This morning the Federal Circuit published a modified nonprecedential opinion in Sprint Communications Co. v. Time Warner Cable, Inc., replacing the original panel opinion issued in November 2018. (I blogged about the original opinion, affirming a $140 million judgment in favor of Sprint, here.) The modifications seem slight, the only material differences being that the Federal Circuit added an additional cite to Ericsson v. D-Link, and a few additional sentences discussing Sprint's expert witness's testimony. I highlight these passages below:
Time Warner argues that Sprint’s damages case was flawed because Sprint did not apportion the damages award to the incremental value that the patented invention added to the end product. See Ericsson, Inc. v. D-Link Sys., Inc., 773 F.3d 1201, 1226 (Fed. Cir. 2014). That argument, however, ignores that the objective of apportionment can be achieved in different ways, one of which is through the jury’s determination of an appropriate royalty by applying the so-called Georgia-Pacific factors, under proper instructions embodying apportionment principles. See Exmark Mfg. Co. v. Briggs & Stratton Power Grp., LLC, 879 F.3d 1332, 1349 (Fed. Cir. 2018) (“[T]he standard Geor-gia-Pacific reasonable royalty analysis takes account of the importance of the inventive contribution in determining the royalty rate that would have emerged from the hypothetical negotiation.” (quoting AstraZeneca AB v. Apotex Corp., 782 F.3d 1324, 1338 (Fed. Cir. 2015))); Ericsson, 773 F.3d at 1228 n.5 (“While factors 9 and 13 of the Georgia-Pacific factors allude to apportionment concepts, we believe a separate instruction culled from Garretson [v. Clark, 111 U.S. 120 (1884)] would be preferable in future cases.”).

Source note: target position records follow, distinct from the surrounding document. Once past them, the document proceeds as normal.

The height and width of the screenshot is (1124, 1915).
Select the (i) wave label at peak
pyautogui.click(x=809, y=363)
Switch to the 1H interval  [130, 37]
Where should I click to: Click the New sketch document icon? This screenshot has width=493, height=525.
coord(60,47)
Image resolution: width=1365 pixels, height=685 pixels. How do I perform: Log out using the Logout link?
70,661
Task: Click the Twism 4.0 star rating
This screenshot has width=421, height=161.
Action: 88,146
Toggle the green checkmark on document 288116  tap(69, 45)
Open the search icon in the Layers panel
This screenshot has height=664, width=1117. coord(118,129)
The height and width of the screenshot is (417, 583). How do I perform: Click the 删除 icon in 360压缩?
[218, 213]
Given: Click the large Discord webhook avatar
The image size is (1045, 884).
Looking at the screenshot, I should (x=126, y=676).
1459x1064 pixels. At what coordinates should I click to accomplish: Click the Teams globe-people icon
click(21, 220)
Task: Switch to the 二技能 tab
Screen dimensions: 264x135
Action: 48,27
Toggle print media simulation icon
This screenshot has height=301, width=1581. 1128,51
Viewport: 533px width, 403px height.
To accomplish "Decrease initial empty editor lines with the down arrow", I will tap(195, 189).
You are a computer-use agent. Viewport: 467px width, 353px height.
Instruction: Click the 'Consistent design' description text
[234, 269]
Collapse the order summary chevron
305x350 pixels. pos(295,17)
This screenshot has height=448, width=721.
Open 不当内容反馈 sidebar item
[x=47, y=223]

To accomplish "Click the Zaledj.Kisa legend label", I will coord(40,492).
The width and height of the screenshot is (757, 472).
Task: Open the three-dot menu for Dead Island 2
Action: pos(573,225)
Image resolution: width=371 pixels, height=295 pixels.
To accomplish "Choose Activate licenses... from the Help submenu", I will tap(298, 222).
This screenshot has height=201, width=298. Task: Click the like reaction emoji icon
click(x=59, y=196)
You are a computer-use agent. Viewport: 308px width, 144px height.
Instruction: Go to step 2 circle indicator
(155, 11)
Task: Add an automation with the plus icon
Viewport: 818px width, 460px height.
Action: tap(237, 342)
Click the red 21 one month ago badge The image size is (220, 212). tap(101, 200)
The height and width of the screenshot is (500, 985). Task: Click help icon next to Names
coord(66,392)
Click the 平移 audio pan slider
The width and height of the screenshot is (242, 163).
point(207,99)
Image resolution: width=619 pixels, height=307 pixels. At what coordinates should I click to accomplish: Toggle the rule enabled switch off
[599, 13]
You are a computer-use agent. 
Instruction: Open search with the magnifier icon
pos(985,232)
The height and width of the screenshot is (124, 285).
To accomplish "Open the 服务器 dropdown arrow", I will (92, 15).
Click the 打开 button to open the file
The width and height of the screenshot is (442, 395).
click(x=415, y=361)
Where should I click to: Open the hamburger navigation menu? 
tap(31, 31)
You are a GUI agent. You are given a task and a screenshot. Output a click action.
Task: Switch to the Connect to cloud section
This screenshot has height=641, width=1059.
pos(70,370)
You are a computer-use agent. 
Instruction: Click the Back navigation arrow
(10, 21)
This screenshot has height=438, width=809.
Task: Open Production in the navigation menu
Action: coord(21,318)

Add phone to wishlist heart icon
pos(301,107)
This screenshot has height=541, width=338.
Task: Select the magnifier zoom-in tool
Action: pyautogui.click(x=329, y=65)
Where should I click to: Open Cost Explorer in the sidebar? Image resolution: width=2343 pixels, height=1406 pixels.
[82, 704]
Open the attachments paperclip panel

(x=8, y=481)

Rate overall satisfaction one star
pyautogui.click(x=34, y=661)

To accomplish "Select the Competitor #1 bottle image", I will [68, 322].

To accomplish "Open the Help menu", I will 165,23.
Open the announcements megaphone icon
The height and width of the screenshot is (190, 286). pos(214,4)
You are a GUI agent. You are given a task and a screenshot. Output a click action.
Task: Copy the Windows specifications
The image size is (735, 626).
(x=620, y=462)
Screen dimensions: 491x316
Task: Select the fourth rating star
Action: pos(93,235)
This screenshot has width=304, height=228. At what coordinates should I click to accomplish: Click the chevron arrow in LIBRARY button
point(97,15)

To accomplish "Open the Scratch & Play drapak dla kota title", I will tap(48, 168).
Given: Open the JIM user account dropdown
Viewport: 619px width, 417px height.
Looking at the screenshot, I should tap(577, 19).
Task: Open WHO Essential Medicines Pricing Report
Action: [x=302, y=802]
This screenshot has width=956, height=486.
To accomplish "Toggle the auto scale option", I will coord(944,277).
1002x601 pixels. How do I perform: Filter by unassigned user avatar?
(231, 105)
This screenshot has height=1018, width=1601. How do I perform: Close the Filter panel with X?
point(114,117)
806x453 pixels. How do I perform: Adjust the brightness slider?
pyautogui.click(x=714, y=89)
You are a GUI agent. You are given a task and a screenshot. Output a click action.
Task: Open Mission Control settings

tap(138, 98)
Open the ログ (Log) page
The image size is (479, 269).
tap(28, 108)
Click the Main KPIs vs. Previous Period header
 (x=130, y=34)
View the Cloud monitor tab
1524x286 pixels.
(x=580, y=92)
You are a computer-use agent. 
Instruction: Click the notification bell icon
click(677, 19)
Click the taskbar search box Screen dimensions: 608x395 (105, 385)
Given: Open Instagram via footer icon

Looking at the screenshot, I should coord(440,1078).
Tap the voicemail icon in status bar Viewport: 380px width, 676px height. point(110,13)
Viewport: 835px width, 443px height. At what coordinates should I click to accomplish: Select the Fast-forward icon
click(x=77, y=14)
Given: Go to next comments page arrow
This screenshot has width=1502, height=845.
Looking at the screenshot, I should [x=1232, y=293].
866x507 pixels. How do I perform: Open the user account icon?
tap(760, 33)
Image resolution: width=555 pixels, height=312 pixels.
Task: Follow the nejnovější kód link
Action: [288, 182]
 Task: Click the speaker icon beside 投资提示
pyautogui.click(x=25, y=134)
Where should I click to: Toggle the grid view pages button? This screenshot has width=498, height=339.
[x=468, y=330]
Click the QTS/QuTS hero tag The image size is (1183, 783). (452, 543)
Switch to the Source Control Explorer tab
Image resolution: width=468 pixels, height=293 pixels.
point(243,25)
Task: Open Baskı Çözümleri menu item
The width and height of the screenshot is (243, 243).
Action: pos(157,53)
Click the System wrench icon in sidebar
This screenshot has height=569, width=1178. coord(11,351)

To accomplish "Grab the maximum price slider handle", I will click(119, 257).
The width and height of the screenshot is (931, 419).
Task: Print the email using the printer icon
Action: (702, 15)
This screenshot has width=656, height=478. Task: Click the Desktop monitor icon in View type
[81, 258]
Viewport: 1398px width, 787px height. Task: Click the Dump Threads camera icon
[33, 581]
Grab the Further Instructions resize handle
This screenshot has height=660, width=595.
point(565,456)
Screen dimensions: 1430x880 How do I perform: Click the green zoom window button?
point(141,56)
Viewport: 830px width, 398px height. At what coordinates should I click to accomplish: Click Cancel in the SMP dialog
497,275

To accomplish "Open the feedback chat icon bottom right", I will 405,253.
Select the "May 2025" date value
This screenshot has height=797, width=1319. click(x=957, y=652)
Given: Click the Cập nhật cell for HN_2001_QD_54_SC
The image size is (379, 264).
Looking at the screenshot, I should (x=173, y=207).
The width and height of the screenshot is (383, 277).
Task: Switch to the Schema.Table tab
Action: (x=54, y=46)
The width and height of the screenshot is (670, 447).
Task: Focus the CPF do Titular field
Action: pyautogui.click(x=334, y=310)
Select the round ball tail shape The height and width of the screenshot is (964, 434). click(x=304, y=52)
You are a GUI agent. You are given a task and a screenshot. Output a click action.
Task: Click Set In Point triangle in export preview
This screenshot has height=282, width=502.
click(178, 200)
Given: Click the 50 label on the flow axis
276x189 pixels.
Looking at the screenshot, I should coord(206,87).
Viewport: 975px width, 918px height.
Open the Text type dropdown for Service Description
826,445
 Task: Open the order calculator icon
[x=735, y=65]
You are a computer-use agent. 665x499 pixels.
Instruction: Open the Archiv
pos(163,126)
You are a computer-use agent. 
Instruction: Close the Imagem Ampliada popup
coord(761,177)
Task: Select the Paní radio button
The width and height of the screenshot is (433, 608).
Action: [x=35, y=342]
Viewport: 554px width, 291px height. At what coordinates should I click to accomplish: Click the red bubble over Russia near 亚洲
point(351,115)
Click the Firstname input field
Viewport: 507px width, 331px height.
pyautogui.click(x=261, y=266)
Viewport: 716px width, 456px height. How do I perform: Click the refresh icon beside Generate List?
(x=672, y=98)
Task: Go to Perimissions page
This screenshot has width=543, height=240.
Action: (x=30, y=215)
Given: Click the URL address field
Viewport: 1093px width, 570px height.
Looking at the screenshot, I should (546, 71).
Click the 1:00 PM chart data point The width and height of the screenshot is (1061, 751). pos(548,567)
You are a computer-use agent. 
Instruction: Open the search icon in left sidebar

Such an analysis often considers rates from comparable licenses, and we have explained that “otherwise comparable licenses are not inadmissible solely because they express the royalty rate as a percentage of total revenues, rather than in terms of the smallest salable unit.” Commonwealth Sci. & Indus. Research Org. v. Cisco Sys., Inc., 809 F.3d 1295, 1303 (Fed. Cir. 2015). The fact that two other licenses were granted for the same technology, together with the Vonage verdict—all of which were for the same royalty rate as the rate utilized in the Vonage case to yield the $1.37 per VoIP subscriber per month damages assessment—provides strong support for Sprint’s argument that the damages award in this case reflected the incremental value of the inventions and thus satisfied the requirement of apportionment. See Ericsson, 773 F.3d at 1227–28 (damages testimony regarding real-world rele-vant licenses “takes into account the very types of appor-tionment principles contemplated in Garretson.”).
Contrary to Time Warner’s contention, the jury’s damages award was based on the value of what was taken from Sprint, not the value of unpatented features of Time Warner’s VoIP system. Sprint’s damages expert addressed apportionment at some length during his testimony, explaining that his damages calculations were designed to determine “the incremental profits that are attributable to the patents in suit.” And the jury was specifically instructed on apportionment. The court directed that the reasonable royalty “must be based on the incremental value that the patented invention adds to the end product. When the infringing products have both patented and unpatented features, measuring this value requires a determination of the value added by the patented features.” Time Warner did not propose alternative instructions on damages, so the issue is simply whether the evidence was sufficient to support the jury’s award. In light of the Vonage verdict and the other two licenses, as well as testimony from Sprint’s expert as to the cost to Sprint and the benefit to Time Warner from Time Warner’s decision to operate the VoIP system itself rather than contracting that work out to Sprint, the jury had an adequate basis from which to find that damages should be awarded in the amount of $1.37 per VoIP subscriber per month.